Daniel Soreau (c.1554 - 28 March 1619) was a wool trader and still life painter from the Southern Netherlands who was active in Frankfurt.

==Biography==
Soreau was born in Tournai in 1554. He became a citizen of Frankfurt in 1586. He married Johanna Flamen. He inherited a wool trading company from his father Johann Soreau. He ran this company together with his brother Simon Soreau and his brother-in-law Stefan van Ninhoven, but could not prevent its bankruptcy in 1601. At times, the company had controlled the entire wool trade of Hesse and Wetterau.

The painter and biographer Joachim von Sandrart wrote in his Teutsche Academie that Soreau became a painter at a more advanced age than usual. His pupils were his twin sons Isaak and Pieter, Francesco Codino, Sebastian Stoskopff and Joachim von Sandrart. Soreau died only a year after Sandrart became his pupil in 1618.

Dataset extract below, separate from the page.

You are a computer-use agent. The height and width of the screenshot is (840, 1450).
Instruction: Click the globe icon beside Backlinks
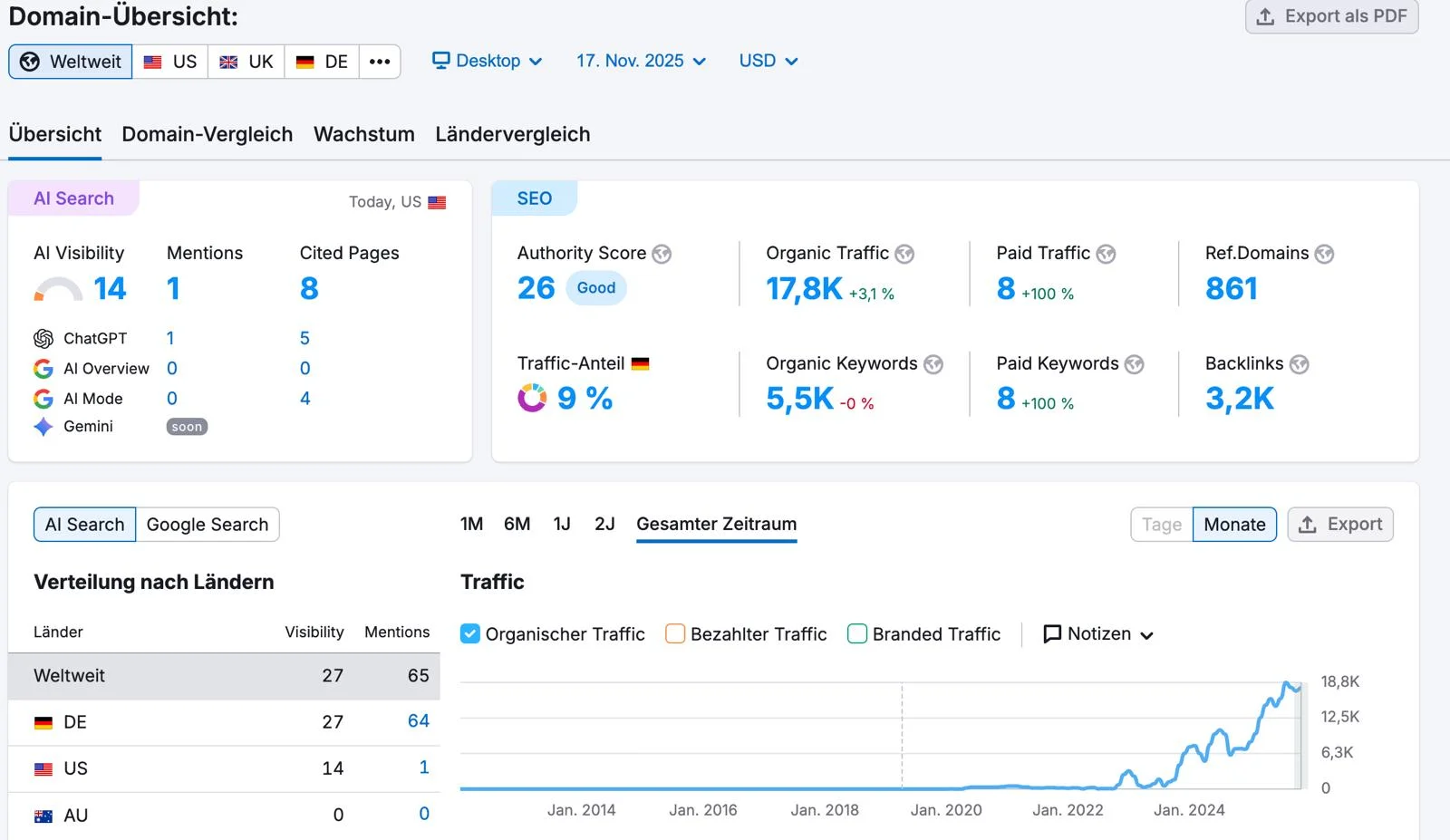(x=1299, y=364)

After Soreau died at Frankfurt, his workshop was taken over by Stoskopff, who had been his pupil from 1615.

==Work==
Sandrart stated that Soreau was good at painting "stillstehenden Sachen" (stationary subjects, probably meaning still lifes). No paintings by Soreau are known to date. However, there are engravings after Soreau by Johann Jenet, which are of subjects other than still lifes. A still life with a fruit basket has been attributed to him a few times, but without sufficient documentation. It is now believed to be by Jacob van Hulsdonck, who influenced Isaak Soreau.